Tout se passe en français dans mon quotidien et c’est très important. C’est mon identité et j’ai déjà vu trop de gens abandonner ou perdre leur langue, pour avoir accès à beaucoup plus que ce que nos ressources locales nous apportent. Avec Leadership féminin, on est à l’écoute de la communauté francophone. C’est important de promouvoir le français au travers de ce combat-là. Parce que ça fait partie de notre confiance en soi et de notre estime de soi. Je ne sais pas comment ça se passe dans les Leaderships anglophones, mais pour nous cela fait partie de notre potentiel de leaders.

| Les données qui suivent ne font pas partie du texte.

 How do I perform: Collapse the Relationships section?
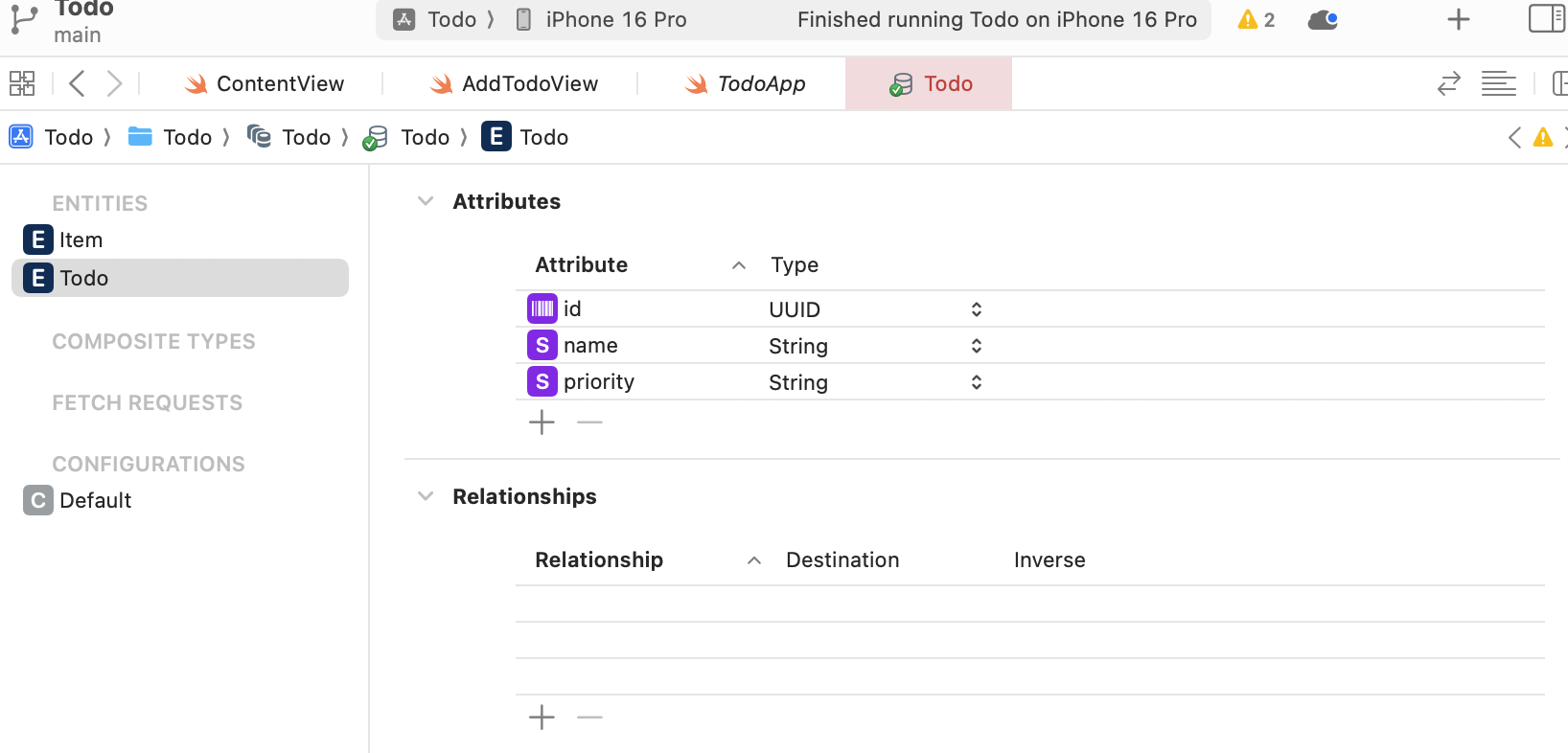click(x=426, y=496)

Malheureusement on s’est trop souvent fait entendre dire : « Mais pourquoi parles-tu français? » alors que tu sais on ne va pas poser cette question à un anglophone, c’est évident. Si on entend ce genre de remarque, c’est parce que nous, les francophones, on parle aussi anglais et certainement qu’ils considèrent que le français ne nous sert à rien. Si on parle français, c’est aussi pour être capable de parler de choses importantes dans notre communauté.

Quels sont les projets auxquels vous allez participer dans les prochains mois?

Avec Leadership féminin Prescott-Russell, il y a un nouveau projet de revue, pour les jeunes femmes. On vise une publication en juin. C’est une très belle façon de partager, et d’encourager les jeunes femmes à avoir confiance en elle, mais aussi à s’investir dans des projets qui comptent à leurs yeux. Promouvoir le leadership féminin c’est ça! Puis, bientôt nous allons participer à notre troisième phase en présentiel de notre consultation pour Ma voix, mon futur, ce sera la première en physique. Et plus personnellement, l’année prochaine j’entre à l’université et je compte étudier en santé. »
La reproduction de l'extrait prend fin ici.